### GIVEN EXERCISE
Give the lines as a two-column CSV with the headers instruction and answer, starting with the line containing "Choose the gold プロ plan button" and going on through the end. Each row should pair a line's wording with its answer, each in one quoted field with line breaks turned into spaces, and leave the pictures out.

* Begin EXCERPTED RECORDS *

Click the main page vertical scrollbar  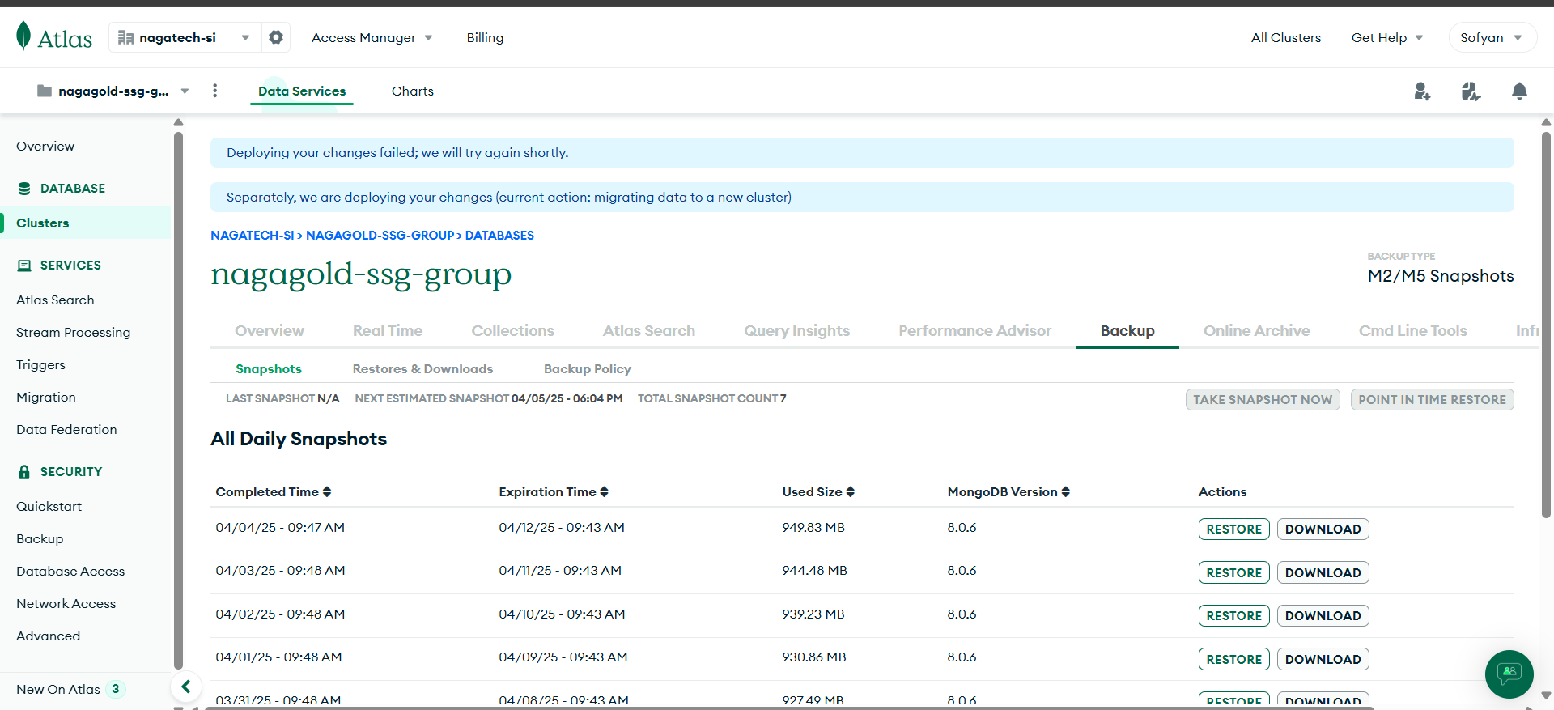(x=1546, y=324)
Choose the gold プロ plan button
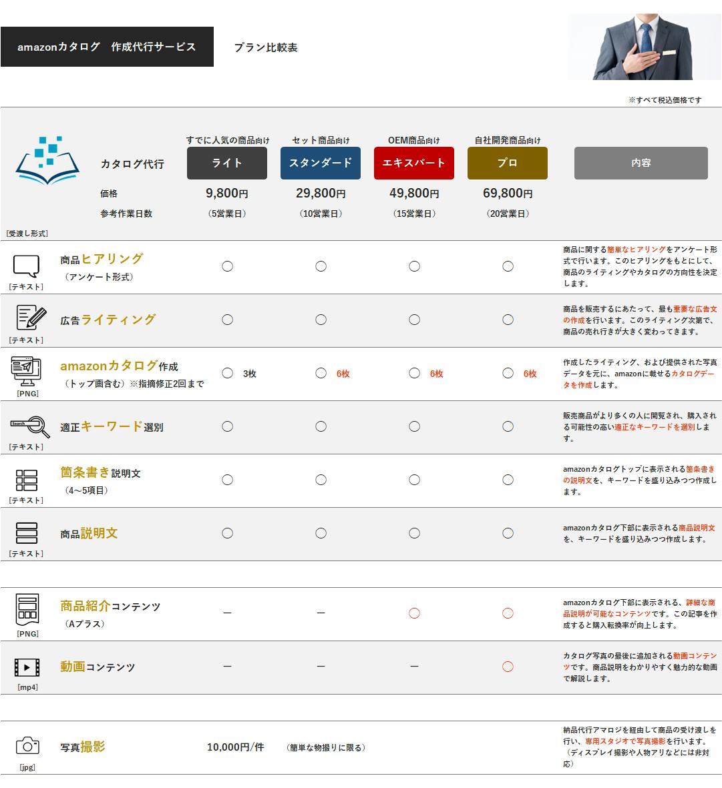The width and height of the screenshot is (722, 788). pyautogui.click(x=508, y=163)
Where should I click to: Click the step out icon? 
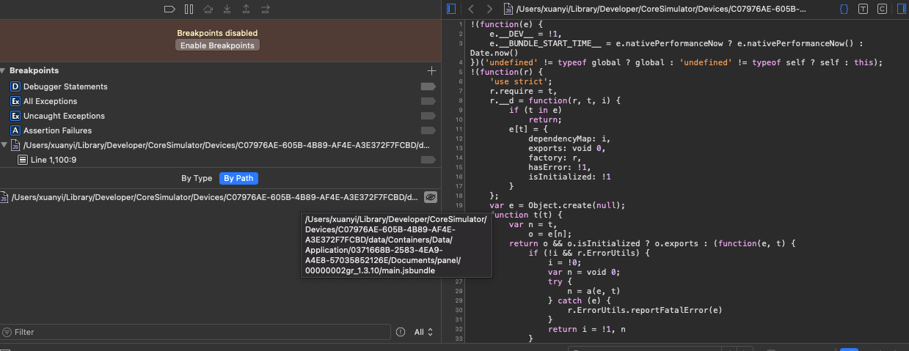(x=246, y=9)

* End EXCERPTED RECORDS *

### EXPECTED ANSWER
instruction,answer
"Choose the gold プロ plan button","The width and height of the screenshot is (722, 788). pyautogui.click(x=508, y=163)"
"Where should I click to: Click the step out icon?","(x=246, y=9)"